▶ _Excerpted passage_
╭──
Joran Briand On His Love For Surf And Wanderlust And How It Fuels His Creative Fire

As part of our ongoing interview segments, in which we profile noteworthy designers and creatives who are making an impact in the world of art, fashion, and culture, I couldn’t think of a better person to feature than Joran Briand – a multidisciplinary artist who draws his inspiration from his love of surf and his appreciation of the sea.

A renowned craftsman, Briand has the unique ability to perfectly manifest his creative vision through various art forms and for Joran, it is the ever-moving and changing ocean that brings him the inspiration to do so. Seen in his work, Joran displays the depths of his creative talent, but more importantly, he proves that regardless of the medium, he never fails to bring a new, unique, and captivating perspective to the world in which we live.

So, whether it be his Candy Guitar, his furniture designers, his lighting fixtures, or his creative direction that helped design the imagery for the French surf brand, Cuisse de Grenouille, Briand is an artist that refuses to settle in his comfort zone and always pushes the boundaries of his imagination.

Joran sat down with us to discuss his love for surfing, the sea, and travel and his relentlessness to fulfill his wildest dreams. Read on the see the full interview:

The Tidalist: Can you tell us a bit about your background? Where you grew up and your artistic influences?

JB: I grew up on the France west coast in Brittany at Vannes City, really close to the sea. I spend my whole holiday and week ends on the Arz island or Quiberon. The Arz island was a place of liberty where we could fish and build new systems of fishing rods or lockers of fishing. Quieron had a different meaning for me, is my rock, it s the place where I surf with my friends. It’s stiil the place where I just relax myself.

I started to be creative since I was really young. I was 10 years old when I started to paint and did my first sculpture. That’s how I discover new materials, playing with plaster or resin. I feel lucky to have open-minded parents, who cares about creation and doing stuff with your own hands, so they let me move into the garden or the porch in order to achieve my first creations. Little by little, those installations grew as I grew up, whether it be as a skateboarding design or a springboard installation. I could spend afternoons or weekends to make those projects come true. As a child, I always considered the world as my creative playground. The use of a skateboard, the discovery of a new material, or new tools of any kind was a pretext to express myself and at the end, transfiguring the reality.
╰──
▶ _Record set_
╭──
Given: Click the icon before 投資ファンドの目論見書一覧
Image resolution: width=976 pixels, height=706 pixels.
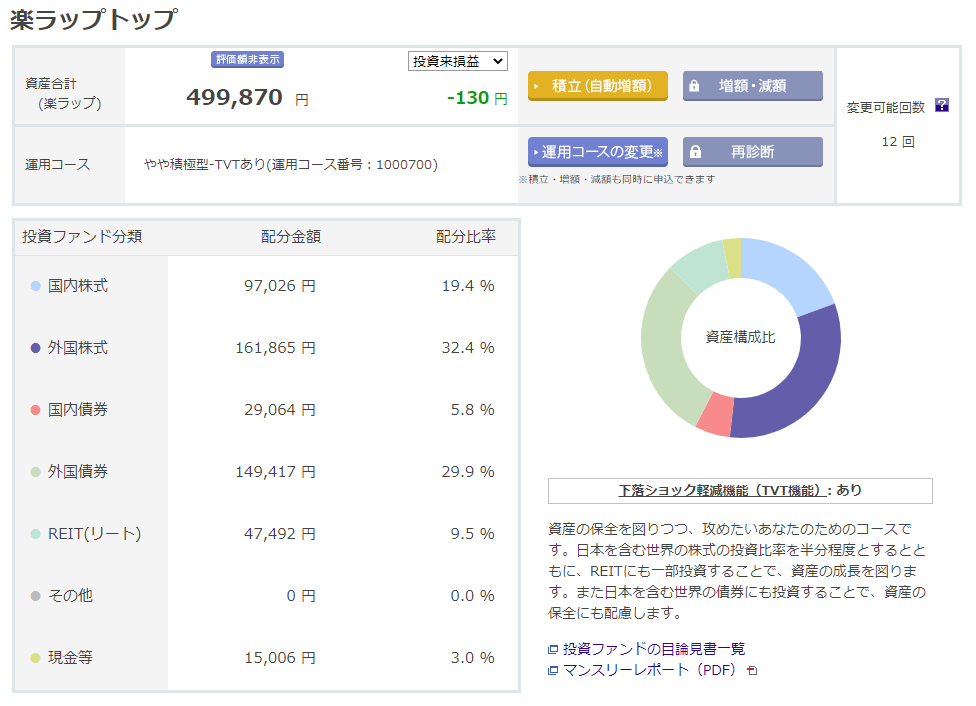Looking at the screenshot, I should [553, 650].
╰──
╭──
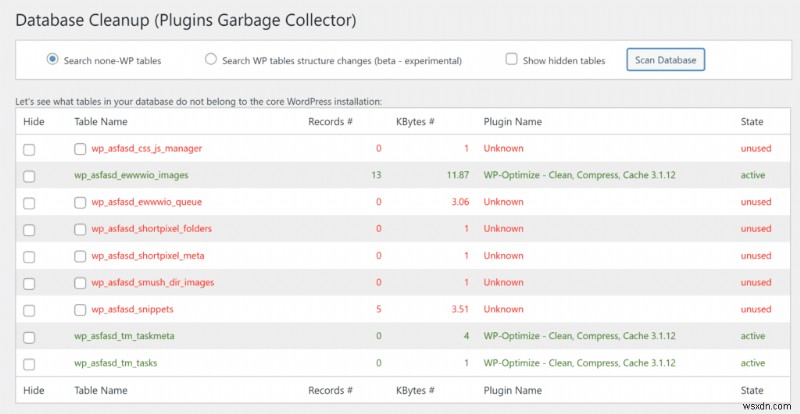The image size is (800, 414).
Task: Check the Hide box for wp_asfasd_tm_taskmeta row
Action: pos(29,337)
╰──
▶ _Exercise_
Reproduce verbatim the stretch of the Joran Briand interview from "So, whether it" through "your artistic influences?".

▶ _Exercise solution_
So, whether it be his Candy Guitar, his furniture designers, his lighting fixtures, or his creative direction that helped design the imagery for the French surf brand, Cuisse de Grenouille, Briand is an artist that refuses to settle in his comfort zone and always pushes the boundaries of his imagination.

Joran sat down with us to discuss his love for surfing, the sea, and travel and his relentlessness to fulfill his wildest dreams. Read on the see the full interview:

The Tidalist: Can you tell us a bit about your background? Where you grew up and your artistic influences?